[Materials provided Boundary: Start]

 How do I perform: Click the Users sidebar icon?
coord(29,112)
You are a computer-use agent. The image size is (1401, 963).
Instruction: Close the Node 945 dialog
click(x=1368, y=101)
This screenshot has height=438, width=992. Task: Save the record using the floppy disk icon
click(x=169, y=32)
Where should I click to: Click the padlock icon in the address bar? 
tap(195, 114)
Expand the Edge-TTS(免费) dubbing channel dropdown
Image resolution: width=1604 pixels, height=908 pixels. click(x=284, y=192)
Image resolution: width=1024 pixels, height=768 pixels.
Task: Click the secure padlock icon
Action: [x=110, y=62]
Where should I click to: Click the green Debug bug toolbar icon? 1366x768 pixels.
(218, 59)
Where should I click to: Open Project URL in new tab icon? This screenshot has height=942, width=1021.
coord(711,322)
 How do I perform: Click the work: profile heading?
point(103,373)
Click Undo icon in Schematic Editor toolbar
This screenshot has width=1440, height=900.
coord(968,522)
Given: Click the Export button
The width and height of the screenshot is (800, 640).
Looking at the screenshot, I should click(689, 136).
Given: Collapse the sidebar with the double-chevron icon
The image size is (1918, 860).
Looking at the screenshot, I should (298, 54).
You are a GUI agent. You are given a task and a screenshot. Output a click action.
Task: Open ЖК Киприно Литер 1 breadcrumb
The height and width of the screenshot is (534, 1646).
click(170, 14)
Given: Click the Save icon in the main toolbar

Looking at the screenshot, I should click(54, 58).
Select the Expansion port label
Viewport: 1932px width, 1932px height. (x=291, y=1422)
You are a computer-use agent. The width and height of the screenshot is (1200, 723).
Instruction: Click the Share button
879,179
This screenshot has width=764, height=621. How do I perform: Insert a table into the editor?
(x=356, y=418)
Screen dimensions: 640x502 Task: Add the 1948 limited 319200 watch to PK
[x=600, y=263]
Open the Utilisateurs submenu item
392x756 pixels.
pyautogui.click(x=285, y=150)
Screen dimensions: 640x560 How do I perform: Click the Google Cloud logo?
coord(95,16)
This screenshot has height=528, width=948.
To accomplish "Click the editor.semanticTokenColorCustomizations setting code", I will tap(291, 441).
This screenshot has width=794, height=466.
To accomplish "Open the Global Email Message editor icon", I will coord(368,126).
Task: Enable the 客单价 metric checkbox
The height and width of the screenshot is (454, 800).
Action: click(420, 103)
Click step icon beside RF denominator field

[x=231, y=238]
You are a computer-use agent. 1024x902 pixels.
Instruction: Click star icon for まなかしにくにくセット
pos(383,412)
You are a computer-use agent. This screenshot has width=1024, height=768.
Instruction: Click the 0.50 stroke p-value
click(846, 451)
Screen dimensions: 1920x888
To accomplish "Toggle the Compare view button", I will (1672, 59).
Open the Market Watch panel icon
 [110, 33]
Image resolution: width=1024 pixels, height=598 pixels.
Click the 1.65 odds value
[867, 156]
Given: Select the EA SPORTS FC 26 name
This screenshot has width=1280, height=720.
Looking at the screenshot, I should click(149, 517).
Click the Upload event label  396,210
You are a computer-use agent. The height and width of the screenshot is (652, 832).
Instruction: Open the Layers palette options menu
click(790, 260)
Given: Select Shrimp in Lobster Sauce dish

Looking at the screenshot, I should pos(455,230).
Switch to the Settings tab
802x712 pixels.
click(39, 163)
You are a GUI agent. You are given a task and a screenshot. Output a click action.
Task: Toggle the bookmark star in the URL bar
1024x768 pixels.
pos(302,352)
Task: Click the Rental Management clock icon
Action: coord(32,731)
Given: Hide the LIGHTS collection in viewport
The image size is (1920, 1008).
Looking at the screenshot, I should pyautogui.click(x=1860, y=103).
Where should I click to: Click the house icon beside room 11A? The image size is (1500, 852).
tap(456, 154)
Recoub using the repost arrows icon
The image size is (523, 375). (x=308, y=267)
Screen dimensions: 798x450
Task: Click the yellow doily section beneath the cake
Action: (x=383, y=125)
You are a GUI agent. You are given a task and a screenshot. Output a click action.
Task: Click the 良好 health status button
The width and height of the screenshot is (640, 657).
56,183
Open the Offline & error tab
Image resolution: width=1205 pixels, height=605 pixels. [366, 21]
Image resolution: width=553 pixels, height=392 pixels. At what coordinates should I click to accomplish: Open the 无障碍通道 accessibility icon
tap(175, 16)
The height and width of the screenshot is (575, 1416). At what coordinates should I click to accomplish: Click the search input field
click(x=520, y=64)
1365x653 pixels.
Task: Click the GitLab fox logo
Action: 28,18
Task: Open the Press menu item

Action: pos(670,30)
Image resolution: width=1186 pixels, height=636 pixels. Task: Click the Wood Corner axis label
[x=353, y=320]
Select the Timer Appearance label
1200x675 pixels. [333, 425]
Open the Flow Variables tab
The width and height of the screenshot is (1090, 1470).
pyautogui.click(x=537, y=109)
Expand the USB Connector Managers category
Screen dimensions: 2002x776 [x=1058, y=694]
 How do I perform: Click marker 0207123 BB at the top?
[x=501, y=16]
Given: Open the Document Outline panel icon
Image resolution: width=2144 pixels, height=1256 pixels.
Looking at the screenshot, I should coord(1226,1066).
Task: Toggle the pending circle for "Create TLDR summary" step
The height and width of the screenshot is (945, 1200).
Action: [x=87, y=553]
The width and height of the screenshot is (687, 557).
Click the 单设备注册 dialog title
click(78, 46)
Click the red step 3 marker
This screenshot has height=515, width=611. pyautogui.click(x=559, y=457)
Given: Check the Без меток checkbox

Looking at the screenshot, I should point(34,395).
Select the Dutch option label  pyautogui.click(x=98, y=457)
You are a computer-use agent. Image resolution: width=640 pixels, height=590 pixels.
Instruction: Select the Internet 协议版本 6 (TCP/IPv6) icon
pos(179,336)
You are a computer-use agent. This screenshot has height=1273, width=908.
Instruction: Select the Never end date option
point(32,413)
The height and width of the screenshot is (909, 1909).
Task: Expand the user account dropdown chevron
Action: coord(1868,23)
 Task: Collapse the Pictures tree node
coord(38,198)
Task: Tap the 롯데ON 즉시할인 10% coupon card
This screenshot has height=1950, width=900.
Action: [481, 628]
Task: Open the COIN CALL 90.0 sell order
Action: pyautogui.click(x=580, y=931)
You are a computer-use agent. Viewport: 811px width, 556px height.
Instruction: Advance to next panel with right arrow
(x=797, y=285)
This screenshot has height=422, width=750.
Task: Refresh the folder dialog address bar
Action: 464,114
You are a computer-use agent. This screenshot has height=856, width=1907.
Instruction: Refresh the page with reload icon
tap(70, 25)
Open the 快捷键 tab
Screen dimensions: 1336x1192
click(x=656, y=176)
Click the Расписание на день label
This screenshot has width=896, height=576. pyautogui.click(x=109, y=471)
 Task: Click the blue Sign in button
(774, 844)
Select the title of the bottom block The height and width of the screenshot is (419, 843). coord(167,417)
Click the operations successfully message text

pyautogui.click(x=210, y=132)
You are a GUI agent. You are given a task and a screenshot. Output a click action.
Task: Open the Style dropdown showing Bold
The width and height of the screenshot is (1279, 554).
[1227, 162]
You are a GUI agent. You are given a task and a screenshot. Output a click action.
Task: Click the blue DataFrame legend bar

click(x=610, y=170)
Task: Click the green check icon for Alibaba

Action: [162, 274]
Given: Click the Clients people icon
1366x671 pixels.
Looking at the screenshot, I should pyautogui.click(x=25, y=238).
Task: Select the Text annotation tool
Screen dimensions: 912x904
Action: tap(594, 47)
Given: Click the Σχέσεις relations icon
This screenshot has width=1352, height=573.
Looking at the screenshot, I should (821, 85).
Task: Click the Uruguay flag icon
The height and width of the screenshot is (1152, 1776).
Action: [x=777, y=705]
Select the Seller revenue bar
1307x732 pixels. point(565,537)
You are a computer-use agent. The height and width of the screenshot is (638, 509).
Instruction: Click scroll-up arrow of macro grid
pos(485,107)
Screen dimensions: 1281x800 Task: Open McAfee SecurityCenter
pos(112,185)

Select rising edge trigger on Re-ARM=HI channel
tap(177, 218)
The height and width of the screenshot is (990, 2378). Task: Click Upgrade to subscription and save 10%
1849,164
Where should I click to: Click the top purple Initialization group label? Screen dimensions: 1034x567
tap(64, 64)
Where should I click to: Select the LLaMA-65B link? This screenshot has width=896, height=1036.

[Materials provided Boundary: End]

• What is being asked
Go through the data above and copy each line in which "Toggle" appears.

• Solution
To accomplish "Toggle the Compare view button", I will (1672, 59).
Task: Toggle the bookmark star in the URL bar
Task: Toggle the pending circle for "Create TLDR summary" step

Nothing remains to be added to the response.